An inexact subsampled proximal Newton-type method for large-scale machine learning
This work addresses efficiency challenges in large-scale ML optimization for problems with non-smooth regularizers, offering a faster alternative to existing stochastic first-order methods, though it is incremental as it builds on recent developments in stochastic methods.
The paper tackles the problem of minimizing regularized finite sums in large-scale machine learning by proposing a fast proximal Newton-type algorithm that achieves an ε-suboptimal point in fewer FLOPS than state-of-the-art methods when n > d, with experimental results showing it outperforms previous algorithms for ℓ1-regularized logistic regression on real datasets.
We propose a fast proximal Newton-type algorithm for minimizing regularized finite sums that returns an $ε$-suboptimal point in $\tilde{\mathcal{O}}(d(n + \sqrt{κd})\log(\frac{1}ε))$ FLOPS, where $n$ is number of samples, $d$ is feature dimension, and $κ$ is the condition number.
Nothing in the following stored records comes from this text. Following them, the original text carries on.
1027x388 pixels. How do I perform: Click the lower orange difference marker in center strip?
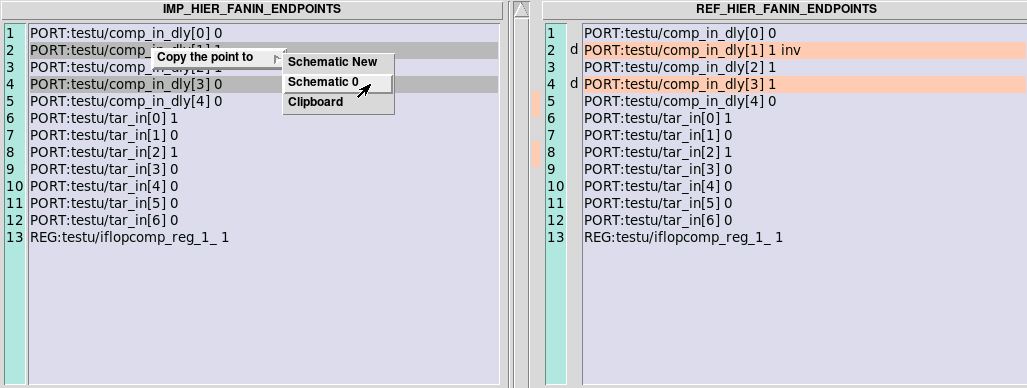point(536,155)
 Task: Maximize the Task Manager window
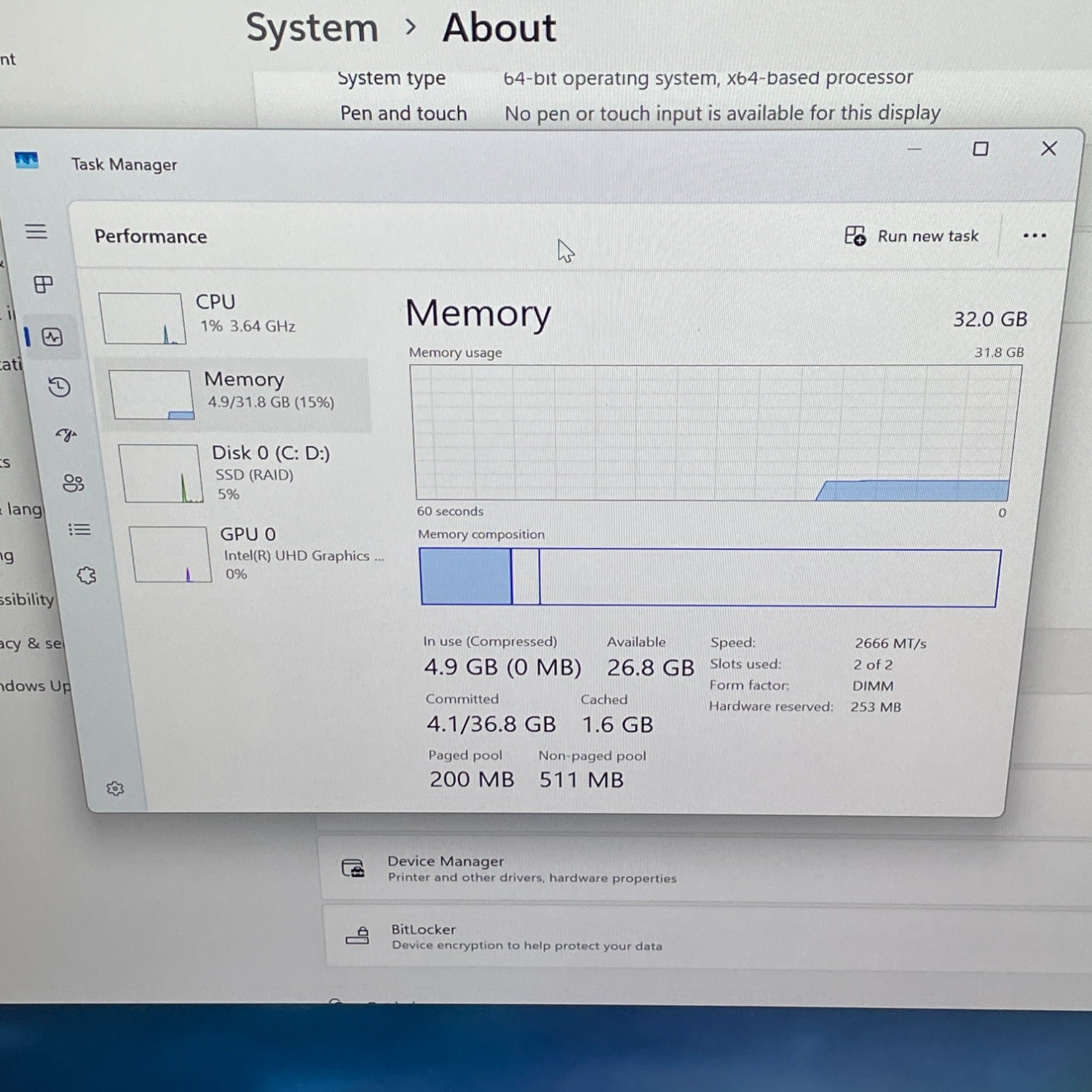[x=981, y=149]
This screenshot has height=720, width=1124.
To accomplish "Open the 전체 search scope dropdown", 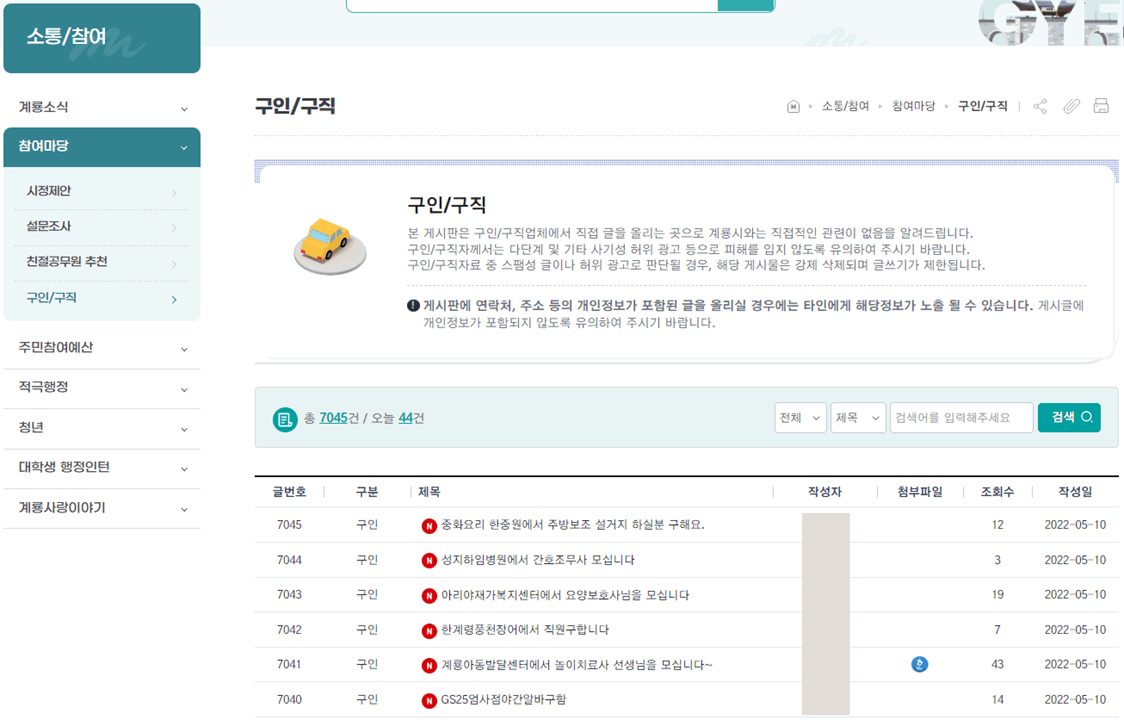I will pyautogui.click(x=800, y=417).
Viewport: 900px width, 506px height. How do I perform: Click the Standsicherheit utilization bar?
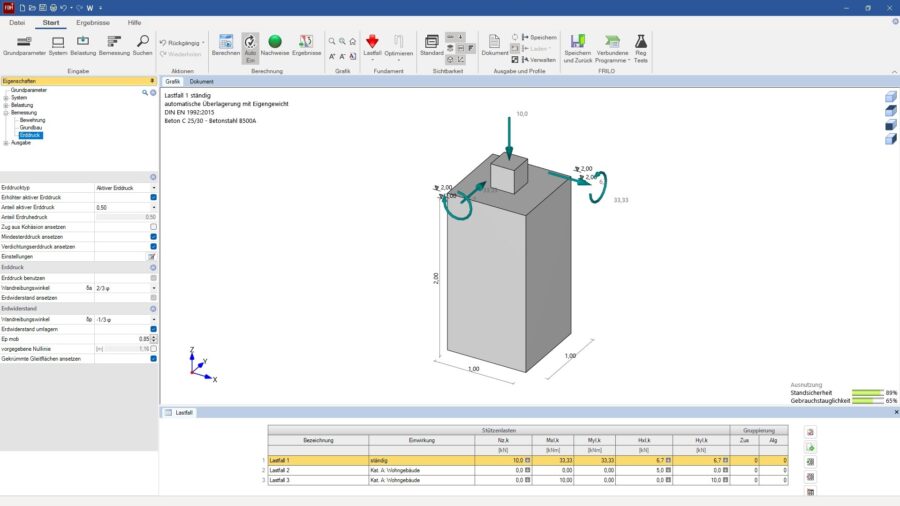(867, 393)
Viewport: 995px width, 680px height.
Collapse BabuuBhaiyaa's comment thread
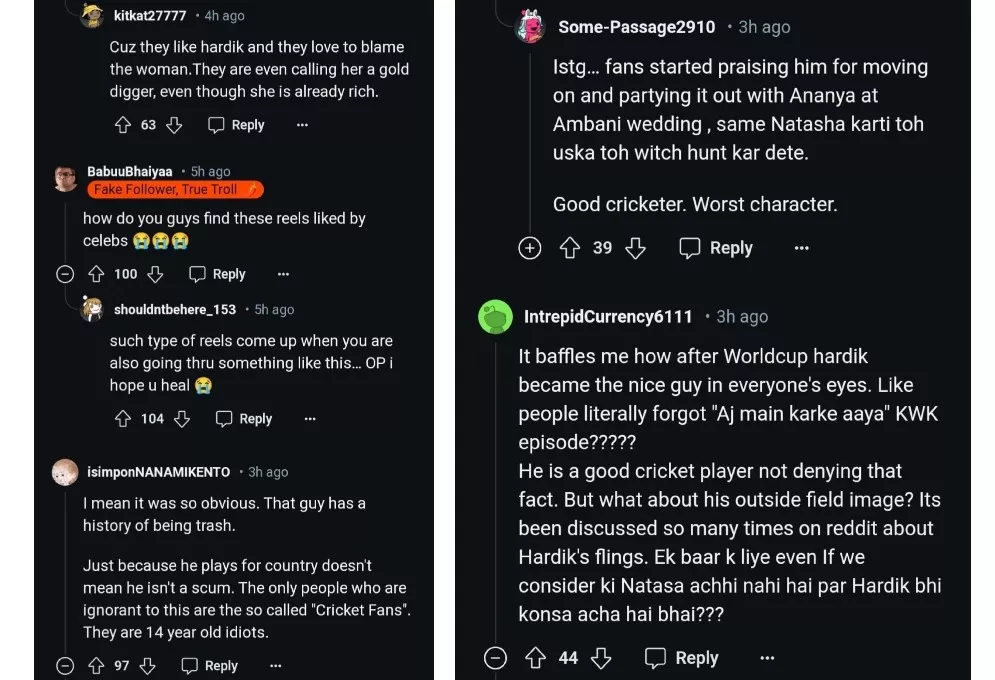tap(65, 274)
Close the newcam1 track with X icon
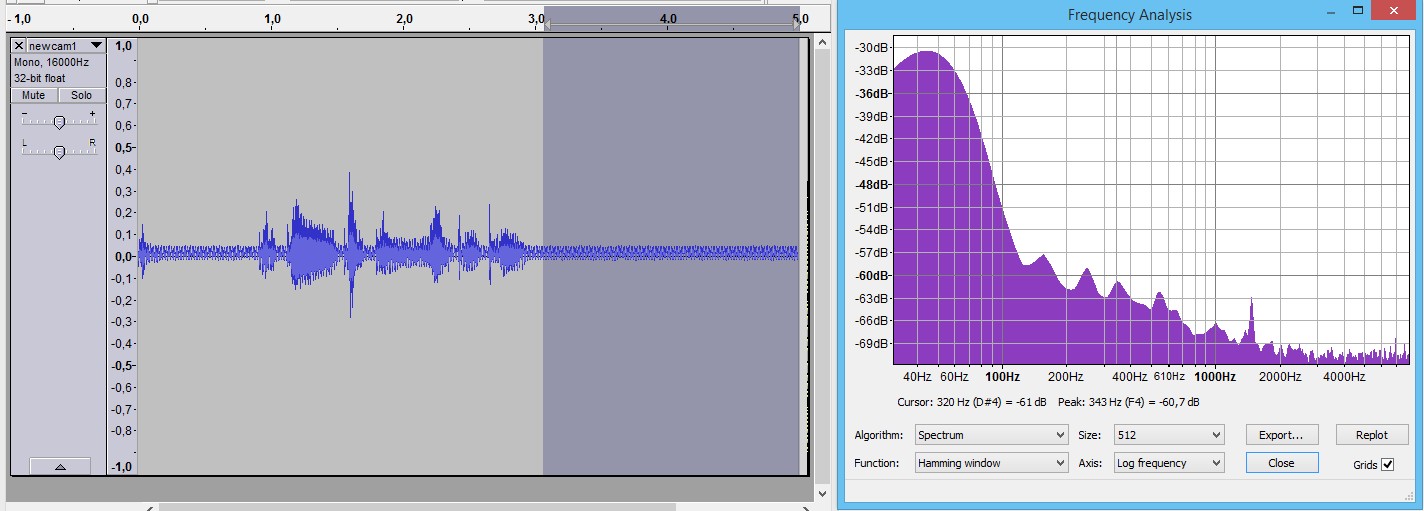 [18, 46]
As long as $n > d$, the proposed method is more efficient than state-of-the-art accelerated stochastic first-order methods for non-smooth regularizers which requires $\tilde{\mathcal{O}}(d(n + \sqrt{κn})\log(\frac{1}ε))$ FLOPS. The key idea is to form the subsampled Newton subproblem in a way that preserves the finite sum structure of the objective, thereby allowing us to leverage recent developments in stochastic first-order methods to solve the subproblem. Experimental results verify that the proposed algorithm outperforms previous algorithms for $\ell_1$-regularized logistic regression on real datasets.